++++ Entries provided

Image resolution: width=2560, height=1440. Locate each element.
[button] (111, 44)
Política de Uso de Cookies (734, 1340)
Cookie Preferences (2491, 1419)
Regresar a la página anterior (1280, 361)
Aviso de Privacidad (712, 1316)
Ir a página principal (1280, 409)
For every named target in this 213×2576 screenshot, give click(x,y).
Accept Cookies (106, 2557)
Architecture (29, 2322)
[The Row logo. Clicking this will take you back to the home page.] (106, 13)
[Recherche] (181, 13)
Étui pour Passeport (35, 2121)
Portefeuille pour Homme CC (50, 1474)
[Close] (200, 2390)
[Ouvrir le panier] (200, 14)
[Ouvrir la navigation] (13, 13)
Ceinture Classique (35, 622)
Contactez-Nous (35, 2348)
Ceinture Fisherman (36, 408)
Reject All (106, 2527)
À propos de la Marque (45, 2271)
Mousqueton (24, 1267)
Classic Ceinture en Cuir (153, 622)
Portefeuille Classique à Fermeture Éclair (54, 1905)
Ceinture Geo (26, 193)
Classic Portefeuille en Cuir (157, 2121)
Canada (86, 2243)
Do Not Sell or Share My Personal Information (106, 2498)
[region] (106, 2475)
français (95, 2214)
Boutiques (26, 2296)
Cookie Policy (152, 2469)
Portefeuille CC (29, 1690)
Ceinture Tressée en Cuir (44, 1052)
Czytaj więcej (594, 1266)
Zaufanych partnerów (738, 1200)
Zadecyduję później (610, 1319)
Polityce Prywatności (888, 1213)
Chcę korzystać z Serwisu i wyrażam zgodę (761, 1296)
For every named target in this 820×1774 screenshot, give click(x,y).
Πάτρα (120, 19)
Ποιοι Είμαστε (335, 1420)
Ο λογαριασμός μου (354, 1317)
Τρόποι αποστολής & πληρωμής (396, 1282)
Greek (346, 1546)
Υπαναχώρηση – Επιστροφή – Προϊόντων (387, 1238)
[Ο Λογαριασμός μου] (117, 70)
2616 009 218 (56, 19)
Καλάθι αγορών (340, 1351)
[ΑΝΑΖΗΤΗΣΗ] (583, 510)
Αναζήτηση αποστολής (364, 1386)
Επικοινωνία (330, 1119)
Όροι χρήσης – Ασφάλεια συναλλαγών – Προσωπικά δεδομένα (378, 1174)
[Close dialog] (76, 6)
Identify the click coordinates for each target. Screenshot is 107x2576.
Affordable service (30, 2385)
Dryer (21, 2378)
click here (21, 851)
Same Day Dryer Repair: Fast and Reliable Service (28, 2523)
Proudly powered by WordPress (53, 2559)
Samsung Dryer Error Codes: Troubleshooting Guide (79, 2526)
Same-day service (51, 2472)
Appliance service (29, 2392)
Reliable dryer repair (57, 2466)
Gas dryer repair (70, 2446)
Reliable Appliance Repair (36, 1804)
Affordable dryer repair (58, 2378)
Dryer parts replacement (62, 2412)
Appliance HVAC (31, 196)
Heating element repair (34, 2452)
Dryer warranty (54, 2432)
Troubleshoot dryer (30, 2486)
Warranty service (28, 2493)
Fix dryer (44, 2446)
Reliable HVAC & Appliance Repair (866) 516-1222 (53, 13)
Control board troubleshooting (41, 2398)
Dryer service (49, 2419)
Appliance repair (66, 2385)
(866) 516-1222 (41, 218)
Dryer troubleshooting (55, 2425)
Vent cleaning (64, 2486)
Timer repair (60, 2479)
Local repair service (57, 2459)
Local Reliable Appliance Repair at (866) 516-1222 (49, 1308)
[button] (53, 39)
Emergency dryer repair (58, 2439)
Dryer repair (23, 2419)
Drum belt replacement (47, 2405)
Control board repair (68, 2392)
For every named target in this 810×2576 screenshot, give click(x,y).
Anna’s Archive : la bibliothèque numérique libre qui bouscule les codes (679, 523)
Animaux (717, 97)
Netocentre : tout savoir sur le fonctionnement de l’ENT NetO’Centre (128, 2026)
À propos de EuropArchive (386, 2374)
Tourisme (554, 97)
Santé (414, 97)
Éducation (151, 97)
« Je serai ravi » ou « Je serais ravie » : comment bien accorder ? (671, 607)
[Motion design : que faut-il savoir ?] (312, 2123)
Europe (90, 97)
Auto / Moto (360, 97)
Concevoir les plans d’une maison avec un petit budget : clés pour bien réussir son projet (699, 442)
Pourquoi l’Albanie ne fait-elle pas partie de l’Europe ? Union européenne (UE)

++++++++

Work instructions
Return every entry exactly.

Worked solution
Image resolution: width=2560, height=1440. Locate each element.
[button] (111, 44)
Política de Uso de Cookies (734, 1340)
Cookie Preferences (2491, 1419)
Regresar a la página anterior (1280, 361)
Aviso de Privacidad (712, 1316)
Ir a página principal (1280, 409)
For every named target in this 213×2576 screenshot, give click(x,y).
Accept Cookies (106, 2557)
Architecture (29, 2322)
[The Row logo. Clicking this will take you back to the home page.] (106, 13)
[Recherche] (181, 13)
Étui pour Passeport (35, 2121)
Portefeuille pour Homme CC (50, 1474)
[Close] (200, 2390)
[Ouvrir le panier] (200, 14)
[Ouvrir la navigation] (13, 13)
Ceinture Classique (35, 622)
Contactez-Nous (35, 2348)
Ceinture Fisherman (36, 408)
Reject All (106, 2527)
À propos de la Marque (45, 2271)
Mousqueton (24, 1267)
Classic Ceinture en Cuir (153, 622)
Portefeuille Classique à Fermeture Éclair (54, 1905)
Ceinture Geo (26, 193)
Classic Portefeuille en Cuir (157, 2121)
Canada (86, 2243)
Do Not Sell or Share My Personal Information (106, 2498)
[region] (106, 2475)
français (95, 2214)
Boutiques (26, 2296)
Cookie Policy (152, 2469)
Portefeuille CC (29, 1690)
Ceinture Tressée en Cuir (44, 1052)
Czytaj więcej (594, 1266)
Zaufanych partnerów (738, 1200)
Zadecyduję później (610, 1319)
Polityce Prywatności (888, 1213)
Chcę korzystać z Serwisu i wyrażam zgodę (761, 1296)
For every named target in this 820×1774 screenshot, give click(x,y).
Πάτρα (120, 19)
Ποιοι Είμαστε (335, 1420)
Ο λογαριασμός μου (354, 1317)
Τρόποι αποστολής & πληρωμής (396, 1282)
Greek (346, 1546)
Υπαναχώρηση – Επιστροφή – Προϊόντων (387, 1238)
[Ο Λογαριασμός μου] (117, 70)
2616 009 218 (56, 19)
Καλάθι αγορών (340, 1351)
[ΑΝΑΖΗΤΗΣΗ] (583, 510)
Αναζήτηση αποστολής (364, 1386)
Επικοινωνία (330, 1119)
Όροι χρήσης – Ασφάλεια συναλλαγών – Προσωπικά δεδομένα (378, 1174)
[Close dialog] (76, 6)
Identify the click coordinates for each target. Screenshot is 107x2576.
Affordable service (30, 2385)
Dryer (21, 2378)
click here (21, 851)
Same Day Dryer Repair: Fast and Reliable Service (28, 2523)
Proudly powered by WordPress (53, 2559)
Samsung Dryer Error Codes: Troubleshooting Guide (79, 2526)
Same-day service (51, 2472)
Appliance service (29, 2392)
Reliable dryer repair (57, 2466)
Gas dryer repair (70, 2446)
Reliable Appliance Repair (36, 1804)
Affordable dryer repair (58, 2378)
Dryer parts replacement (62, 2412)
Appliance HVAC (31, 196)
Heating element repair (34, 2452)
Dryer warranty (54, 2432)
Troubleshoot dryer (30, 2486)
Warranty service (28, 2493)
Fix dryer (44, 2446)
Reliable HVAC & Appliance Repair (866) 516-1222 (53, 13)
Control board troubleshooting (41, 2398)
Dryer service (49, 2419)
Appliance repair (66, 2385)
(866) 516-1222 (41, 218)
Dryer troubleshooting (55, 2425)
Vent cleaning (64, 2486)
Timer repair (60, 2479)
Local repair service (57, 2459)
Local Reliable Appliance Repair at (866) 516-1222 (49, 1308)
[button] (53, 39)
Emergency dryer repair (58, 2439)
Dryer repair (23, 2419)
Drum belt replacement (47, 2405)
Control board repair (68, 2392)
For every named target in this 810×2576 screenshot, give click(x,y).
Anna’s Archive : la bibliothèque numérique libre qui bouscule les codes (679, 523)
Animaux (717, 97)
Netocentre : tout savoir sur le fonctionnement de l’ENT NetO’Centre (128, 2026)
À propos de EuropArchive (386, 2374)
Tourisme (554, 97)
Santé (414, 97)
Éducation (151, 97)
« Je serai ravi » ou « Je serais ravie » : comment bien accorder ? (671, 607)
[Motion design : que faut-il savoir ?] (312, 2123)
Europe (90, 97)
Auto / Moto (360, 97)
Concevoir les plans d’une maison avec un petit budget : clés pour bien réussir son projet (699, 442)
Pourquoi l’Albanie ne fait-elle pas partie de l’Europe ? Union européenne (UE)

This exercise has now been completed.